System Level Dynamic Simulation for Machinery Designers – Join our Hands-on Training to Learn More

12
Apr

Join us in Chicago, IL (May 14) or Boston, MA (May 21) for a free hands-on workshop on Adams/Machinery. More information can be found here >> http://pages.mscsoftware.com/adams-machinery.html

The original article was written by Evan Yares, Senior Editor & Analyst, Software & Published on Design World Online

Adams/Machinery makes analyst-level simulation practical for the rest of us.

For motion, the kinematic tools included in many CAD systems are quite good at modeling motion driven systems with frictionless connections and idealized constraints. They work well when all the motion in a model is prescribed. But that’s not how real world machinery works. More often, you find force or torque driven systems, with slop and friction in the connections, and flexible bodies. To model these types of systems, you need to move beyond kinematics, to multibody dynamics.

Adams, from MSC Software, is the most widely used multibody dynamics and motion analysis software in the world. It’s incredibly capable software. MSC has recently released a new member of the Adams family, Adams/Machinery, which could very well make serious multibody dynamics analysis practical for use by design engineers, early in the product development cycle.

Adams/Machinery is a set of productivity modules, bundled into a single offering. It runs in the standard Adams/Studio environment (Adams/View, Adams/Solver, and Adams/Postprocessor), and can import geometry from most major CAD systems, or build a solid model of the mechanical system from scratch.

Why Adams/Machinery?

What sets Adams/Machinery apart from plain Adams is the capability for wizard-based modeling, and adjustable-fidelity simulation of common mechanical subsystems, including gears, belts, and chains.
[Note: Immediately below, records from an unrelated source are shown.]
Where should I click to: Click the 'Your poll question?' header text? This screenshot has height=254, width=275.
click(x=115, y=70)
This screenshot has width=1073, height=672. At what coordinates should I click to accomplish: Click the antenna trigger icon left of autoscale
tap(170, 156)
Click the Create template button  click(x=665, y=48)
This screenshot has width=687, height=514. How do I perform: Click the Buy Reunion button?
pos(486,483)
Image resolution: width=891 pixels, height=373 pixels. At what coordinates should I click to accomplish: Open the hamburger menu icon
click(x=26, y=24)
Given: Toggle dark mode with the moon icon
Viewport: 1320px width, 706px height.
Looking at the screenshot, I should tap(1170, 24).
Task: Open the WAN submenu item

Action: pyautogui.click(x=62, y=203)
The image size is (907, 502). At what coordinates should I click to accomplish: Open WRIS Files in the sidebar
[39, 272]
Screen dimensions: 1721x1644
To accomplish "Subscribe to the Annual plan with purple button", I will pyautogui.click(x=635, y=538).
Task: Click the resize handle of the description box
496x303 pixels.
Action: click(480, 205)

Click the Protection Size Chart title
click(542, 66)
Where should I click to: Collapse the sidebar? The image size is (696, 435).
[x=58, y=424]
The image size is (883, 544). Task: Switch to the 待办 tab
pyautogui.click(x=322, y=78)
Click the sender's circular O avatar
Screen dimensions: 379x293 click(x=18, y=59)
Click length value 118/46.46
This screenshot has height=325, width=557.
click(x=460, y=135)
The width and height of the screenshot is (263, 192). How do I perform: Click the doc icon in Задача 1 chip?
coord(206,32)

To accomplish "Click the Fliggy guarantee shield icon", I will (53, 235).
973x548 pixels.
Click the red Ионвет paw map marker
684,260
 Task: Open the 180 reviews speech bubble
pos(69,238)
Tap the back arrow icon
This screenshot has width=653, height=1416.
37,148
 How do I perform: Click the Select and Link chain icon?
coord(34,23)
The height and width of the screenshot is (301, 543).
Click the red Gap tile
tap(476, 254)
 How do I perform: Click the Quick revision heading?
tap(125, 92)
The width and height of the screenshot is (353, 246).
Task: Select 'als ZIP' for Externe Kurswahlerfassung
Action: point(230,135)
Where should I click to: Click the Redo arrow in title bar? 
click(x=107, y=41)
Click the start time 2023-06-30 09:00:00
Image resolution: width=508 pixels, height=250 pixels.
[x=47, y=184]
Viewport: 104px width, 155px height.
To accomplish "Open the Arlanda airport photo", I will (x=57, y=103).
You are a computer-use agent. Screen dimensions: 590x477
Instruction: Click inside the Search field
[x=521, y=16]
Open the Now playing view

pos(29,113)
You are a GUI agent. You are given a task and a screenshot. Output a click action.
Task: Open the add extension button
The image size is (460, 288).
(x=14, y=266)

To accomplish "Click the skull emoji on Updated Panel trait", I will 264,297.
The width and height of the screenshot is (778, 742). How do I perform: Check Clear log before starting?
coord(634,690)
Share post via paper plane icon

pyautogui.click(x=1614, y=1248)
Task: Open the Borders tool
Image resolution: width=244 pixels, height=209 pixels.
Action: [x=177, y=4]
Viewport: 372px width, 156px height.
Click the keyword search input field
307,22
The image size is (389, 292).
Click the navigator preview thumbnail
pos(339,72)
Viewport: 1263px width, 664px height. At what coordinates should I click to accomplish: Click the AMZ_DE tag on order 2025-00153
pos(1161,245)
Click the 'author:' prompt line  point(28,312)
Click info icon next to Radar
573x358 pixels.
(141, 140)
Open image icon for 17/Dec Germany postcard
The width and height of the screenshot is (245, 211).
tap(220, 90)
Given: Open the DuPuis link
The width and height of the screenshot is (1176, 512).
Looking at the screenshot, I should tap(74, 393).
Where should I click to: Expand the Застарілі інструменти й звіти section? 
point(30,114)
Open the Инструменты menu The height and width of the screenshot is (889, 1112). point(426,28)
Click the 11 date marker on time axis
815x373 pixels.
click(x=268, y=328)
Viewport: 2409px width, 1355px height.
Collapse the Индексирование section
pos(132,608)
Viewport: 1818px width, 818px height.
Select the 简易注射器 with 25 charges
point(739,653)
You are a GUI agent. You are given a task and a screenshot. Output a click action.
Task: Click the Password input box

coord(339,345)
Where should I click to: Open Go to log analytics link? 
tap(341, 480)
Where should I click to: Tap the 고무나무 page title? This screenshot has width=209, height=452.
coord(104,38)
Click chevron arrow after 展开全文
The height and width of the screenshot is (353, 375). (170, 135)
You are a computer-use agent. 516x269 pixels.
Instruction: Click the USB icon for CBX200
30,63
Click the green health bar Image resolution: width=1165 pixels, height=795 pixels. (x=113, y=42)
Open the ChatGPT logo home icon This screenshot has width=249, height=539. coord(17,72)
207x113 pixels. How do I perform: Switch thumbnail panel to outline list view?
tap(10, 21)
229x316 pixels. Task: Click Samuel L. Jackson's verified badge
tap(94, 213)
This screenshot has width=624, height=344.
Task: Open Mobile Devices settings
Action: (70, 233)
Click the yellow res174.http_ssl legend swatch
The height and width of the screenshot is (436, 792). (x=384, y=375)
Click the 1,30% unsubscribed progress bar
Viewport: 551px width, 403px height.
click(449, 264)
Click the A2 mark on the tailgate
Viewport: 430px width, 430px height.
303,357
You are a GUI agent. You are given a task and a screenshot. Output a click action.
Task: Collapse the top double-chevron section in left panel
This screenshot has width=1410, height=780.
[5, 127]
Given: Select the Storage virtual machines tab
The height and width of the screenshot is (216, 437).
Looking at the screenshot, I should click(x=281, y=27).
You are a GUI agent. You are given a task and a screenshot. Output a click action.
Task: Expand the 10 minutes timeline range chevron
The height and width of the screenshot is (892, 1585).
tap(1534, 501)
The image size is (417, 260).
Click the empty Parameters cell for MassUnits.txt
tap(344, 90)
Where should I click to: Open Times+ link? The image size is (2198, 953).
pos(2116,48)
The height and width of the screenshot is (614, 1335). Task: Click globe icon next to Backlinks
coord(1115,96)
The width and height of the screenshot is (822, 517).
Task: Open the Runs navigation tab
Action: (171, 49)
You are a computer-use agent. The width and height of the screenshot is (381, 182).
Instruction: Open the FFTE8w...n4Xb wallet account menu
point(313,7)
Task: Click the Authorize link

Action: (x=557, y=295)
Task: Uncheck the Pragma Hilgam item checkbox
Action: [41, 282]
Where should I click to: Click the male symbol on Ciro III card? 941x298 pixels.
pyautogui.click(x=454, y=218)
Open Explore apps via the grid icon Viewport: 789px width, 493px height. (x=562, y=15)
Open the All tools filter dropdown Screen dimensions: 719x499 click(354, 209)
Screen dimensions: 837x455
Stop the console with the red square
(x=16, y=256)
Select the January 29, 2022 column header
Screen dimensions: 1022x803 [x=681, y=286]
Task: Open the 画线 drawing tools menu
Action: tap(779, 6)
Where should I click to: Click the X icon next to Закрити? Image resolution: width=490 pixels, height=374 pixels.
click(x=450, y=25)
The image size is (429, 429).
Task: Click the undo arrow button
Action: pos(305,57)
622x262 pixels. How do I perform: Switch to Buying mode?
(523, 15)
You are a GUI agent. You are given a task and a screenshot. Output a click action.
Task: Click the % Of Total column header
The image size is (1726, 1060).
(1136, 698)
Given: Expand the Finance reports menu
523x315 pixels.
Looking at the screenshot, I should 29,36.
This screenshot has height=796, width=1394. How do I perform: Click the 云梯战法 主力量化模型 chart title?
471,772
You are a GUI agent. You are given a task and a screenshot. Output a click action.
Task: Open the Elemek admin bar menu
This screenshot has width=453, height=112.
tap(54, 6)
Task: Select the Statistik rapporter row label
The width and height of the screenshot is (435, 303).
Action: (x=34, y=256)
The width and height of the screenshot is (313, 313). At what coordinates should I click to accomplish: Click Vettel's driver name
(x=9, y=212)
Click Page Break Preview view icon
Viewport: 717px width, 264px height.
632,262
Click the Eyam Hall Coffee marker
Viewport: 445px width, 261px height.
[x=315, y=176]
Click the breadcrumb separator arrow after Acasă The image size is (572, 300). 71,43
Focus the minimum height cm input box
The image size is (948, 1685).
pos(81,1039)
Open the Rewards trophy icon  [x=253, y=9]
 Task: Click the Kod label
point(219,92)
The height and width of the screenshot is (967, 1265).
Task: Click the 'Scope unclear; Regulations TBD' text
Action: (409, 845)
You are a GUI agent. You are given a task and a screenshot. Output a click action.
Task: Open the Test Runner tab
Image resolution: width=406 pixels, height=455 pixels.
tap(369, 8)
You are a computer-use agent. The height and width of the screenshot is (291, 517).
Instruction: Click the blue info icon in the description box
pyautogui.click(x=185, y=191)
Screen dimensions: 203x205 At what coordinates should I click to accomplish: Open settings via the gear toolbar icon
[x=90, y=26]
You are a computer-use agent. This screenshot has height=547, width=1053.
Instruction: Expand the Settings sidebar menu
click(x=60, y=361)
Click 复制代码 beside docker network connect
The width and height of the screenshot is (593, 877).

Why gears, belts, and chains? Because these are some of the most challenging subsystems to model correctly. They’re also some of the most commonly used machinery subsystems.

On first impression, it might seem a little bit redundant to model gears, belts and chains using multibody dynamics, since most mainstream MCAD systems include the capability of modeling these subsystems for kinematic motion analysis. But kinematic analysis is limited; It won’t predict backlash on gear pairs, it won’t predict load, compliance, or dynamics for belts, and it won’t predict tension, contact forces, or dynamics for chains.

Adams/Machinery allows designers and engineers to build functional virtual prototypes of machinery components and systems early in the design cycle, with a level of detail that allows them to perform meaningful analyses, long before they get to the stage of building physical prototypes.

Another benefit of Adams/Machinery is you can model gears, belts, and chains incredibly faster and easier than in Adams or other software like it. Yijun Fan, MSC Product Marketing Manager for Adams/Machinery, points out that belt systems that would take even a very proficient Adams user a week to create could be created by a typical design engineer in about an hour using Adams/Machinery.

Beyond mere modeling speed, remember that Adams/Machinery allows user-defined fidelity, to support the needs of the problem. The software does not use undisclosed simplifications.

While Adams has long been used in critical aerospace and automotive applications, the level of productivity and ease-of-use provided by Adams/Machinery makes it interesting for even relatively prosaic machinery design applications.